POST OF THE MONTH OCTOBER 2018
A review of the EuroSense 2018 Conference
Alessandra De Toffoli, PhD Student at the University of Florence, Italy
2st-5th September 2018 – Verona, Italy
Just some numbers: 727 participants (73% from Europe), 590 abstract submissions, 66 oral presentations, 4 workshops, 386 posters.
The theme of this edition was ‘A Sense of Taste’ that implied a great attention to individual differences in sensory perception, liking, preference, choice and behaviour. As taste is a multifaceted word with multiple meanings, topics covered the contribution of sensory science as a multidisciplinary perspective applied to specific issues of general interest (sensory for health, innovation, sustainability, eating out and individual differences), and input and contributions from other fields and disciplines to the methodological refinement of the sensory science (genetics, mind science, text analysis, new technologies, statistics and advanced instrumental analysis).
The conference was opened by Prof. Erminio Monteleone from University of Florence, followed by two keynote speakers, John Prescott – TasteMatters Research and Consulting and Caterina Dinnella – University of Florence. Both emphasised the important role of individual differences in taste perception, liking and food choices, underlighting that food choices depend on the interplay of food intrinsic and extrinsic characteristics with person-related dimensions that are biological, physiological, psychological, and socio-cultural.
Day two started with a keynote of Kees de Graaf from Wageningen University who spoke about the enormous societal pressure to reduce salt, sugar and fat levels in foods and underlined the essential contribution of sensory science to a healthier society. Agnès Giboreau from Institut Paul Bocuse Research Center presented meal habits from a global prospective showing discrepancy in eating out practices.
In the afternoon, I participated with pleasure to the E3S Student & Early Stage Researcher (SESRG) annual meeting where I met students from different parts of Europe and I had the great opportunity to exchange opinions with other people working in sensory science.

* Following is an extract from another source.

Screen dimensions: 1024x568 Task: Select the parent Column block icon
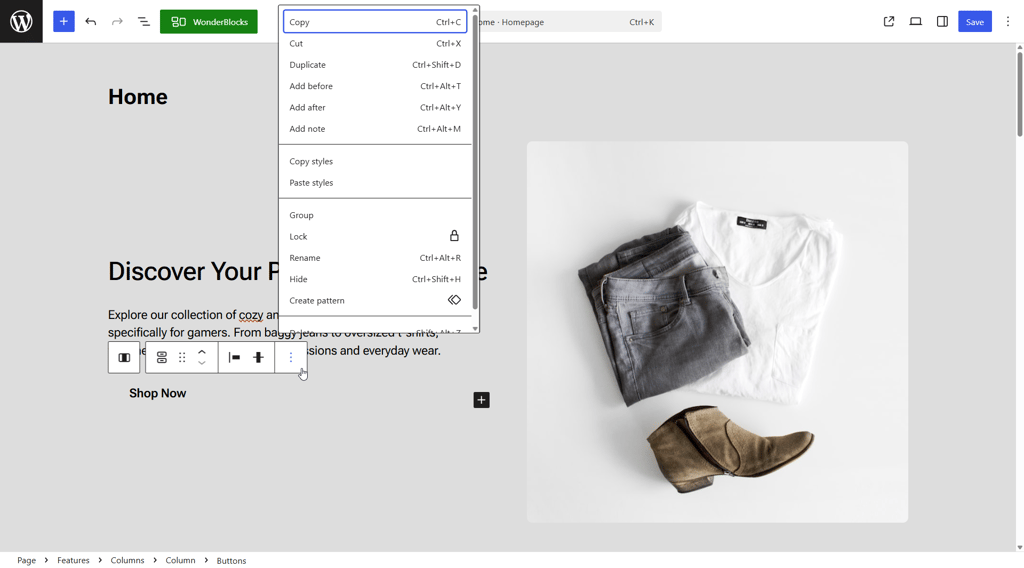click(x=124, y=357)
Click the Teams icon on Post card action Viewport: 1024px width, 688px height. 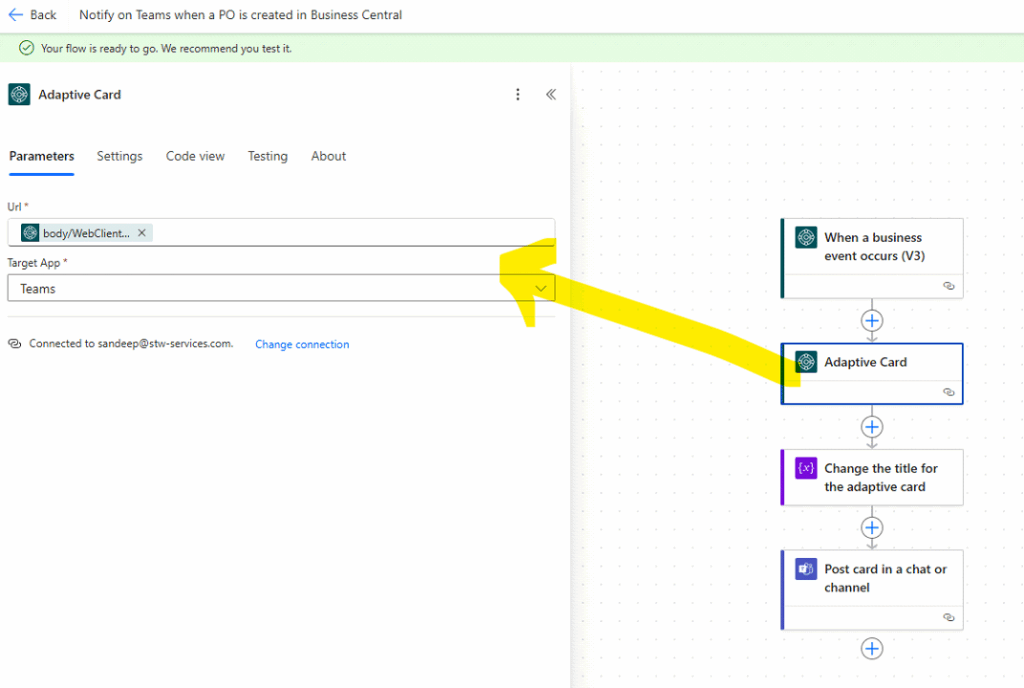pyautogui.click(x=806, y=569)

During the coffee breaks I participated with other SESRG members at the E3S stand where we promoted the E3S group and its activities. We also administrated to delegates a food attitude questionnaire that was translated in 10 languages by E3S students. The aim was to adapt the questionnaire in several languages and to highlight the differences between cultures. The E3S Workshop “Lost in translation: issues in cross-cultural and multi-country studies” certainly gave us some precious suggestions!
Day three was a big day! It started with a keynote from Mari Sandell from Turku University who focus the attention on individual differences in sensory perception, underling that experiences are individual and unique, and we may taste, smell, hear, see and touch in different ways. After the presentation, I, together with other 6 colleagues, were awarded with the E3S and SISS Student Awards.
During the flash poster session, I presented my work on the influence of psychological traits on the acceptability of healthy foods that received the E3S Award. The purpose of the study was to investigate the role of psychological traits in liking, familiarity and choice for phenol-rich foods characterized at the same time by health benefits and warning sensations such as bitterness and astringency. Our results suggested that psychological traits associated with anxiety such as Food Neophobia, Sensitivity to Disgust and to Punishment may act as a barrier in the acceptability of phenol-rich foods. Particularly, differences may be associated with a hypersensitivity to the alarm sensations influenced by the psychological traits that could modulate sensory and hedonic responses making the alarm sensations been perceived as more intense and less acceptable.
The other keynote of the day, Jessica Aschemann-Witzel from Aarhus University, delivered a fascinating talk about how sensory consumer science can contribute to sustainable development of the food sector. She offered great deals to think about and she provocatively affirmed that it was more sustainable to fly from Verona to Aarhus than to walk. Why? Because the food you eat during the one-month walking has a worse environmental impact than the flight.
And last, but not least… we enjoyed the gala dinner in one of the most famous palaces of Verona with the belvedere that offered a fine view of the city.
Debra A. Zellner from Montclair State University and David Morizet from L’Oréal Research & Innovation opened the last day of the conference. Finally, Kees de Graaf and Betina Piqueras-Fiszman from Wageningen University presented the venue of EuroSense 2020. The conference will be held in Rotterdam!
The organisation of the conference was a great success and I came away from these days with a lot of new insights. I am grateful for the opportunity the organisers gave me to present my work and I look forward to attending the conference again in two years!